Inputs (Prerequisites)¶
This script requires the universes.yaml file and the outputs from the initial data preparation step:
-
Universe Config File (Required)
-
Specified via:
--config - Default:
config/universes.yaml -
Purpose: The blueprint file containing all universe definitions.
-
Tradeable Matches CSV (Required)
-
Generated by:
scripts/prepare_tradeable_data.py - Specified via:
--matches - Default:
data/metadata/tradeable_matches.csv -
Purpose: The master list of all available assets from which a universe is selected.
-
Cleaned Prices Directory (Required)
-
Generated by:
scripts/prepare_tradeable_data.py - Specified via:
--prices-dir - Default:
data/processed/tradeable_prices - Purpose: The data store for the historical price files needed for return calculation.
Script Products¶
The script's products depend on the command used:
load <name>command: This is the main command for generating data. It produces a set of CSV files for the specified universe, saved to the--output-dir.

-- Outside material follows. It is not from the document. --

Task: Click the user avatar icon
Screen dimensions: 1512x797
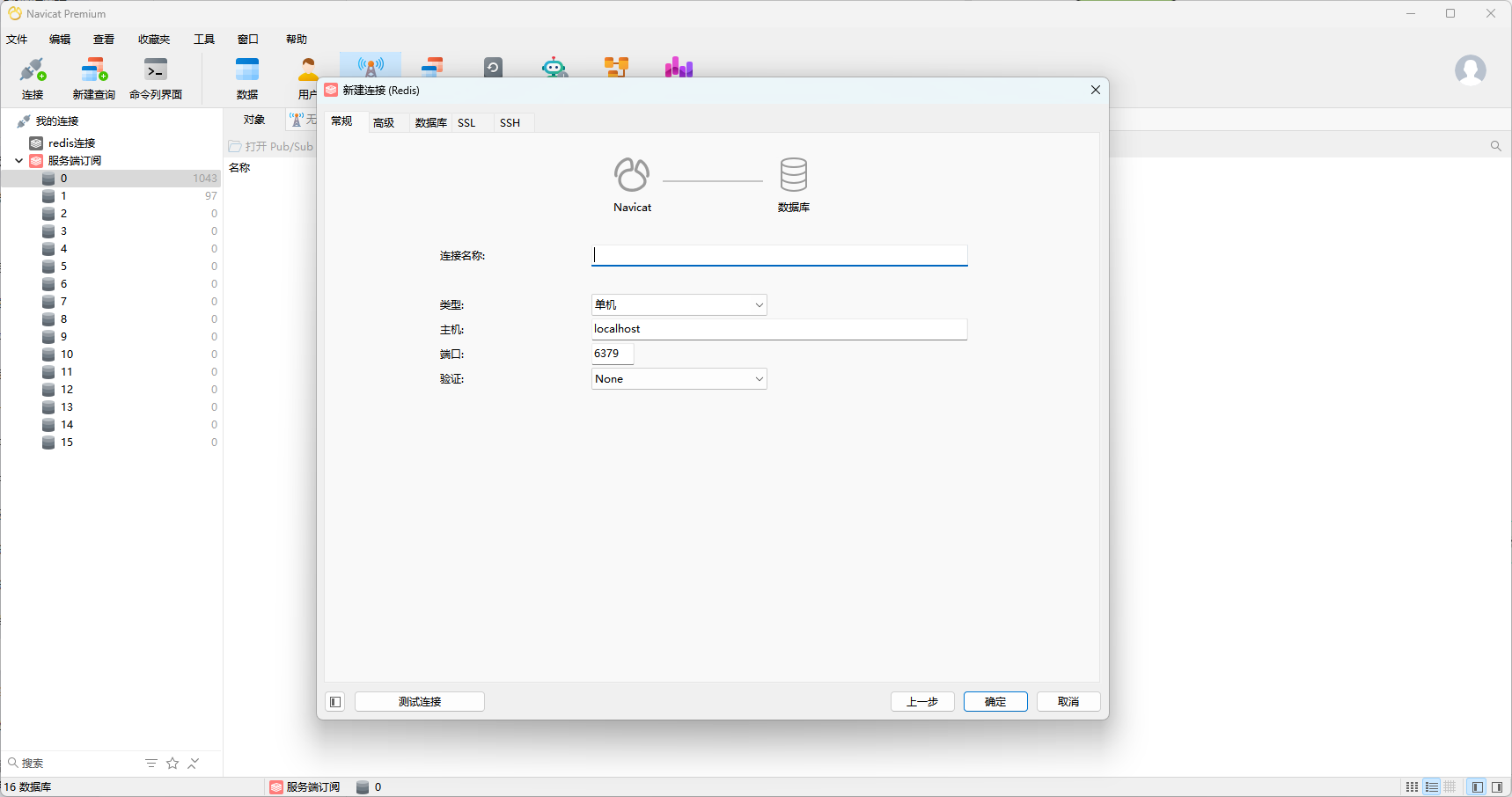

These typically include:<name>_selected.csv: The list of assets after selection.<name>_classified.csv: The assets with classification data.<name>_returns.csv: The final returns matrix, ready for portfolio construction or backtesting.- Other commands (
list,show,validate,compare): These commands print their results as formatted text directly to the console.
Features (Commands)¶
This script's features are exposed as a set of commands.

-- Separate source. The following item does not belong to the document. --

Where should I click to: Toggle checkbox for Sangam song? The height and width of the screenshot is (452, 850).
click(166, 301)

list: Lists the names of all universes defined in the YAML file.show <name>: Prints the complete configuration for a single, specified universe.validate <name>: A powerful "dry run" command. It executes the entire data pipeline for a universe in memory (select, classify, calculate) and reports the results and any potential errors without writing any files.load <name>: The primary execution command. It runs the entire data pipeline for a universe and saves the resulting data files (selected assets, classified assets, returns) to disk.compare <name1> <name2>: A utility that prints a side-by-side comparison of the definitions for two or more universes.
Usage Examples¶
# List all available universes
python scripts/manage_universes.py list
# Check the configuration of the 'core_global' universe
python scripts/manage_universes.py show core_global
# Validate the 'core_global' universe to see the results without saving files
python scripts/manage_universes.py validate core_global --verbose
# Load the 'core_global' universe, running the full pipeline and saving the data
python scripts/manage_universes.py load core_global --output-dir outputs/core_global
CLI Reference¶
All available commands and flags for scripts/manage_universes.py are documented in the CLI Reference; this guide focuses on the workflow, commands, and expected outputs instead of repeating the argument list.